SOURCE EXTRACT:
-*-

Noel Whittaker is YourLifeChoices’ personal finance guru and assists hundreds of members with their queries. While he is taking a well-earned break, we present a selection of his responses to your queries and which may help others in similar situations.
I turned 76 in July and I’m thinking about retiring. However, it seems that because of my age, I am not allowed to put money into super, so I have to find some other way of getting a regular income to see out whatever life I may have left.
My wife died five years ago and some investments since then – including in a taxi before Uber – have cost me dearly. Currently, I have a small management rights business, but feel it’s time to relax a bit and do some more travelling.
I will probably have only about $550,000 to invest, and naturally want to find a way to safely maximise my income, including whatever Age Pension is available. I don’t care if I buy a cheap house, unit or a caravan, or maybe rent somewhere. I’m just hoping to have enough coming in to see me out.

-*-

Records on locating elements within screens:
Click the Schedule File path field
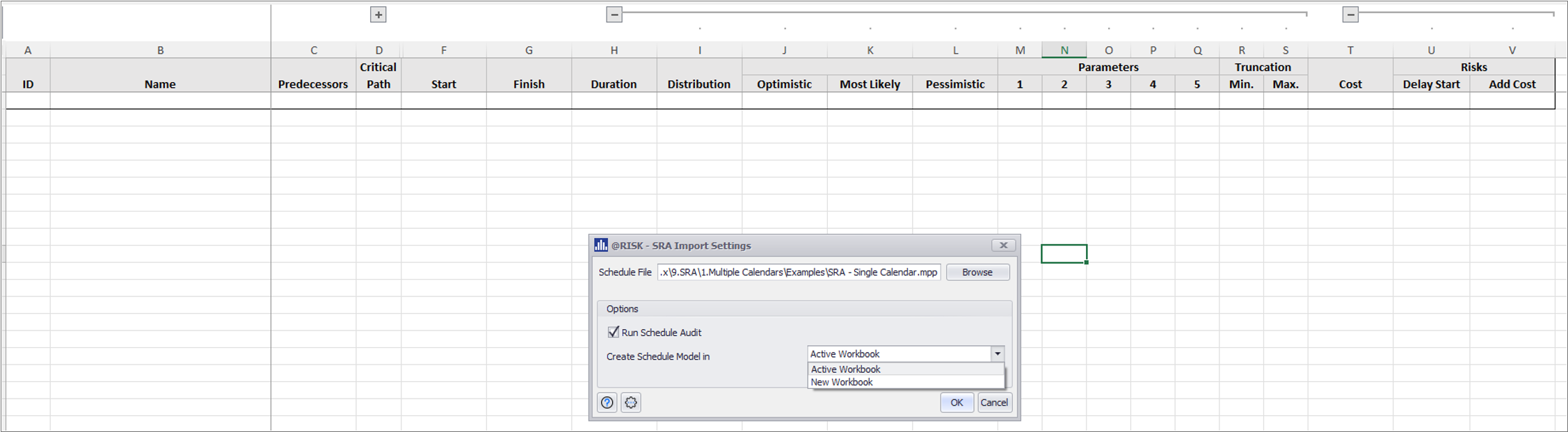click(798, 272)
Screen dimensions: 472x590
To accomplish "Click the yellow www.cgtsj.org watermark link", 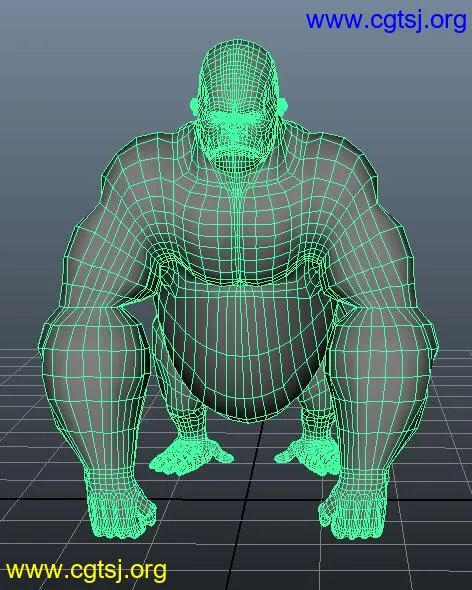I will (x=86, y=571).
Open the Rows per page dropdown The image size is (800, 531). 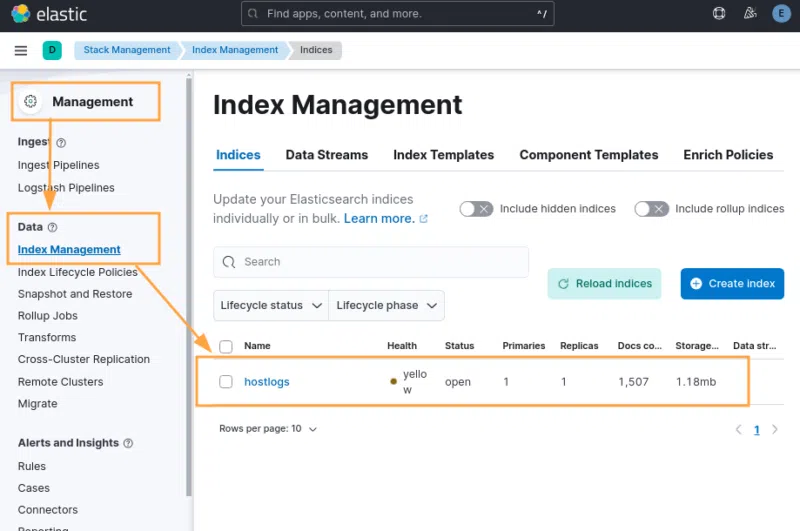point(267,429)
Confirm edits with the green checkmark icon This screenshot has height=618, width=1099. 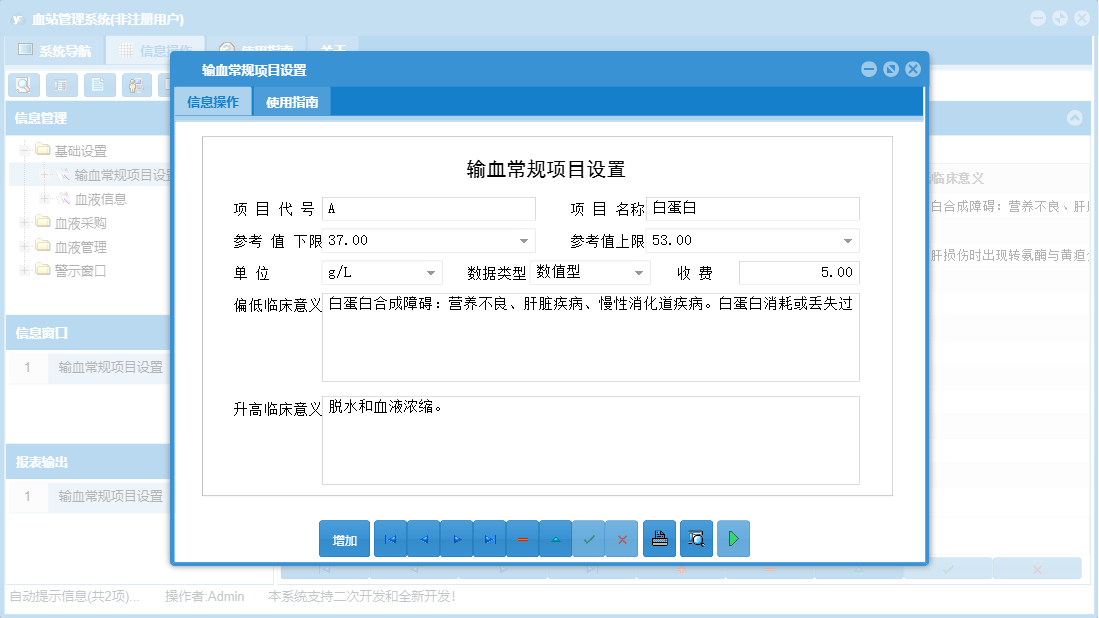pyautogui.click(x=589, y=538)
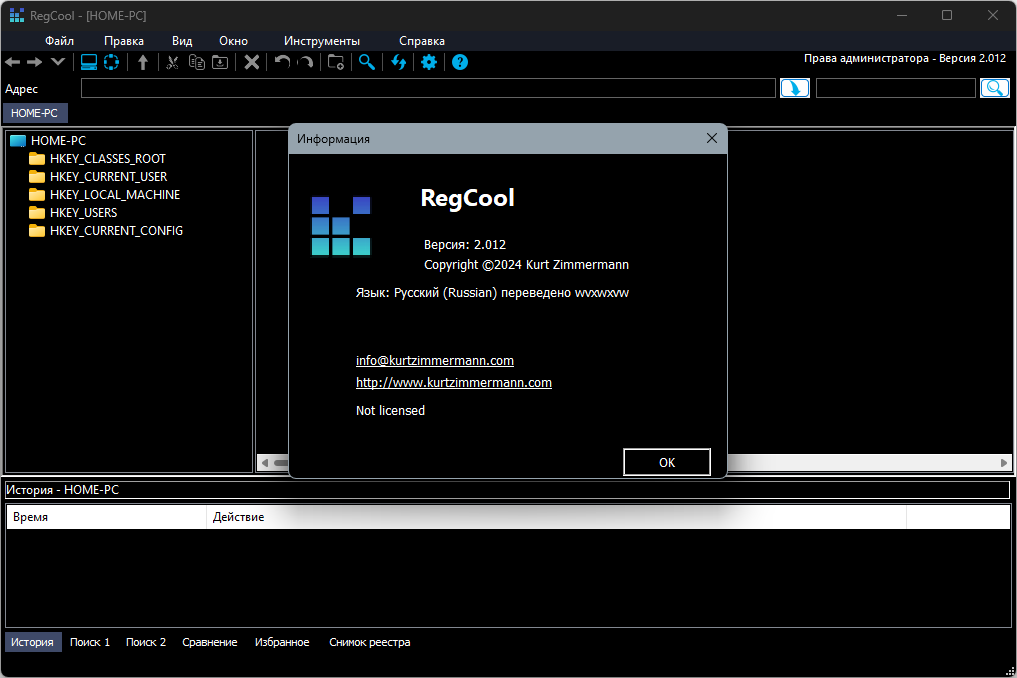Open the info@kurtzimmermann.com email link
This screenshot has height=678, width=1017.
pos(435,361)
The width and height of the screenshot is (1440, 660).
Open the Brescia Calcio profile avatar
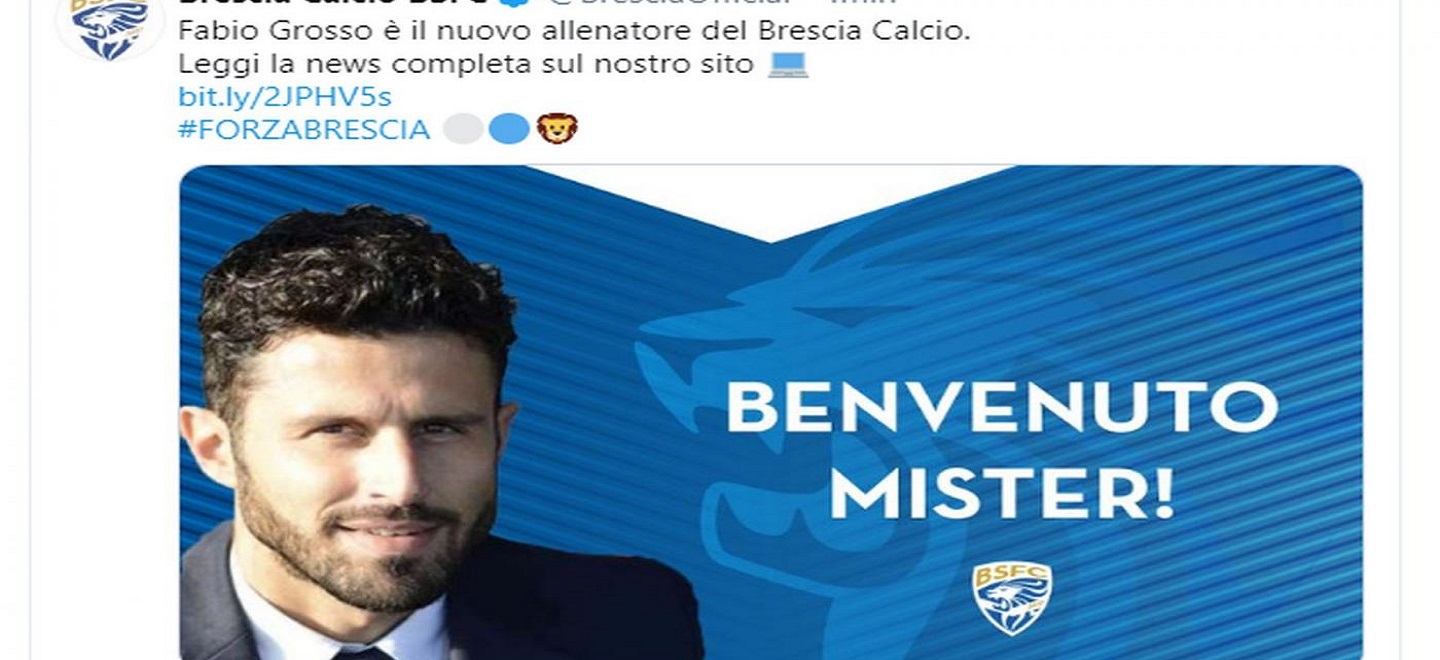click(110, 27)
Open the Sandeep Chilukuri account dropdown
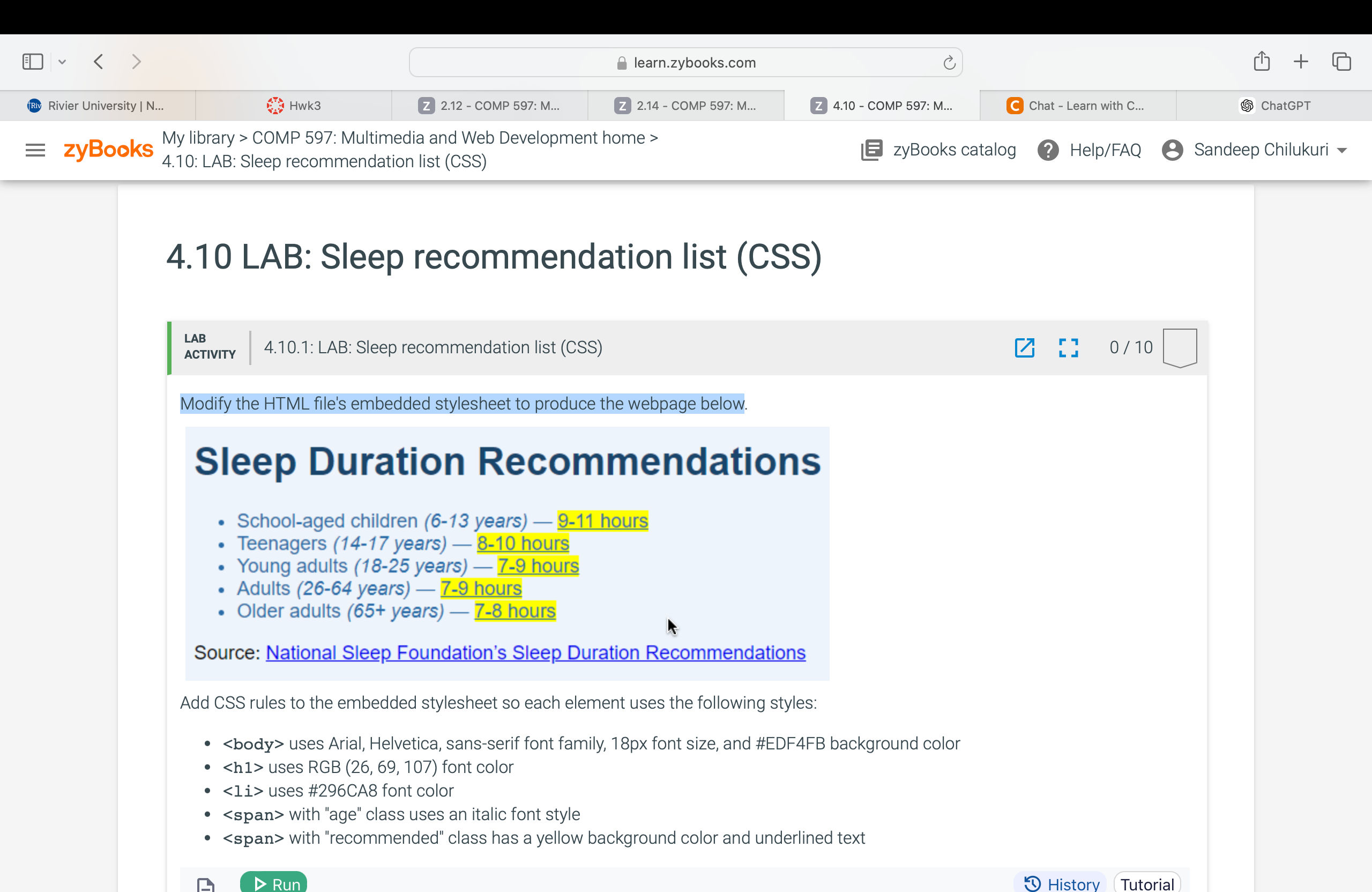This screenshot has width=1372, height=892. click(1257, 150)
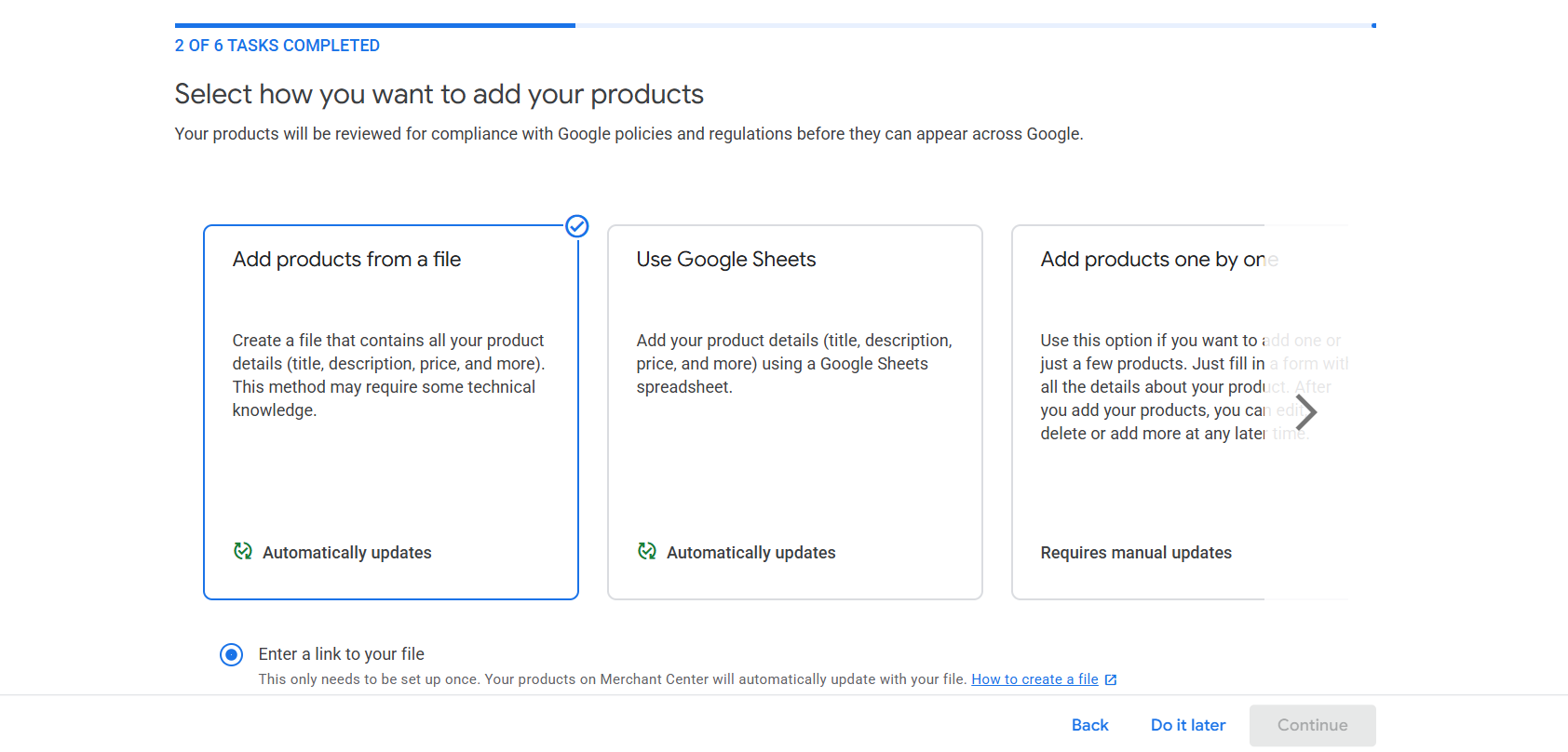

-*-

REQUIREMENTS:
1. Copy the listing word for word, from the line containing "The width and" through the end of the listing, with both ends included and the pictures left out.
2. Carry on the retirement-income letter from the point where it stops.

RESULTS FOR THE EXERCISE:
1.
The width and height of the screenshot is (1440, 660).
Open the Brescia Calcio profile avatar
click(110, 27)
Open the Sandeep Chilukuri account dropdown
This screenshot has width=1372, height=892. click(1257, 150)

2.
A. As you are now single, you are getting close to the cut-off point for the Age Pension. Certainly, if you buy a cheap unit you will be turning an assessable asset into a non-assessable asset and this should increase your pension enormously. To do the calculations, just go to my website and play with the Age Pension calculators. You will need to use the deeming calculator first to work out what notional income will be applied to your remaining financial assets. Don’t worry about superannuation – it’s mainly about saving tax, and in your situation, tax should not be an issue for you.
We are 60 and 54 years old, and own two houses. We live in one and it is twice the value of our second home, which we rent to our daughter. My wife works but I have been unemployed for two years, we are living off our savings and they are being drained at a rapid rate. What is the best way to prepare for retirement? I have in mind selling the larger home and moving into the smaller one and placing the proceeds of the home sale into our self-managed super fund. What are the ramifications of doing this? We have lived in both houses, the current for 14 years, and the second for nine years. What is your advice?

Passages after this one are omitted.